Page text >>
══════
Progressive People's Party (PPP) () is a political party in Ghana. It was formed in 2012 by Paa Kwesi Nduom, the presidential candidate for the Convention People's Party in the 2008 general election. PPP pulled 64,267 popular votes in the 2012 general elections with Papa Kwesi Nduom as a flagbearer and Brigitte Dzogbenuku as the running mate, making it the third largest party and the second largest opposition party in Ghana.

The party's National Head Office Building is located in Asylum Down, Accra. The motto of the party is "Prosperity in Peace" with "Awake" as the slogan.

History
The party's formation was followed by a declaration on 28 December 2011 by Nduom for progressive and independent-minded people to come together and form an alternative political movement.
══════
Tasks to carry out >>
(1) Transcribe everything in the Progressive People's Party article from "Progressive People's Party" down to "as the slogan.".
(2) Pick up the Progressive People's Party article from where it stops and keep writing it.

Data >>
══════
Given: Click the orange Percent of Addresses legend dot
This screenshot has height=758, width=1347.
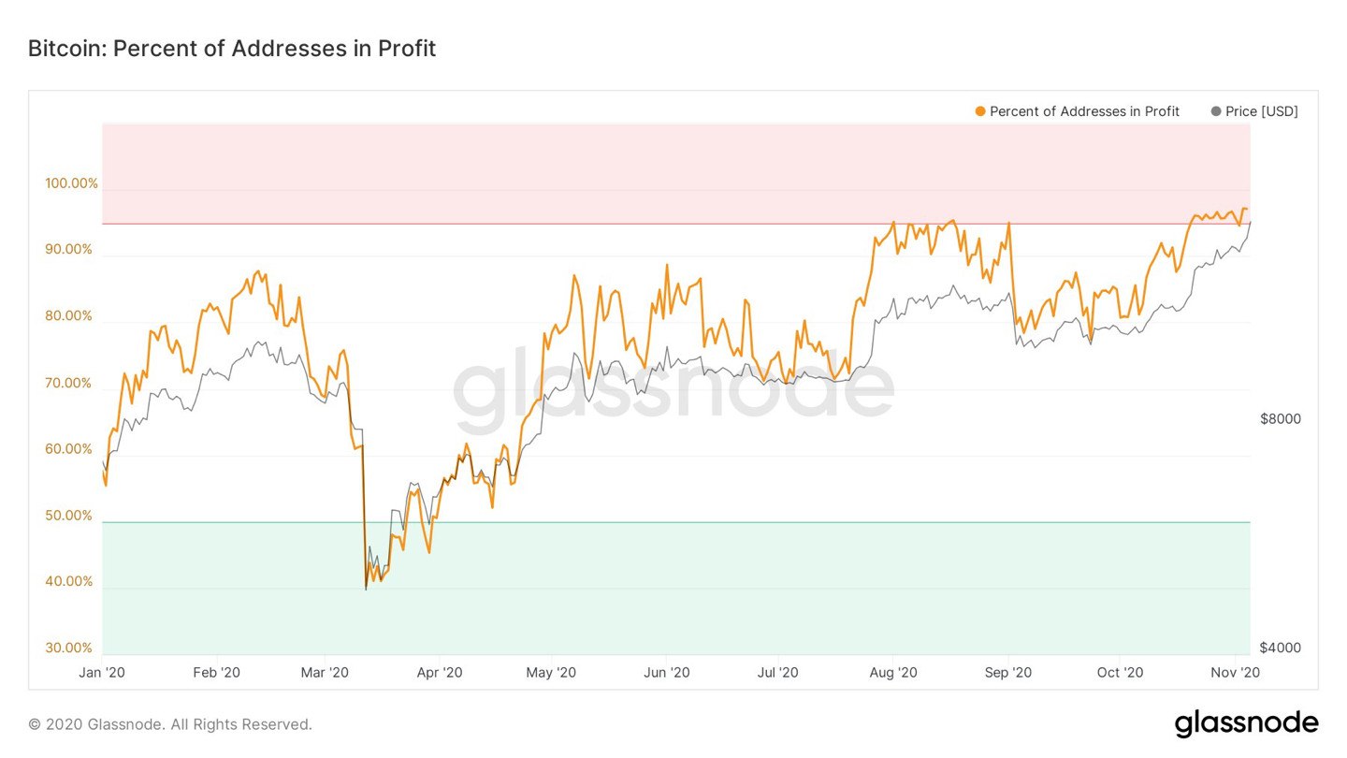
══════
Expected results >>
(1)
Progressive People's Party (PPP) () is a political party in Ghana. It was formed in 2012 by Paa Kwesi Nduom, the presidential candidate for the Convention People's Party in the 2008 general election. PPP pulled 64,267 popular votes in the 2012 general elections with Papa Kwesi Nduom as a flagbearer and Brigitte Dzogbenuku as the running mate, making it the third largest party and the second largest opposition party in Ghana.

The party's National Head Office Building is located in Asylum Down, Accra. The motto of the party is "Prosperity in Peace" with "Awake" as the slogan.

(2)
The interim leadership of the progressive movement began a nationwide campaign to recruit members to form Interim Regional and Constituency Executives. The team visited all ten regions of Ghana.

In January 2012, the party submitted an application to the Electoral Commission for registration in accordance with the Political Parties Act.

The party received its provisional certificate on Friday, February 3, 2012. The party went to the first National Convention on February 25, 2012, which was held at the Accra Sports Stadium. The Final Certificate was received on Thursday, March 15, 2012.

Claims 
PPP seeks power to implement an agenda for change built on Stewardship, Education, Healthcare and Jobs. PPP plans to implement the agenda using the spirit of inclusiveness, and full participation of women and youth. Most importantly, PPP has stated that it will maintain an incorruptible leadership.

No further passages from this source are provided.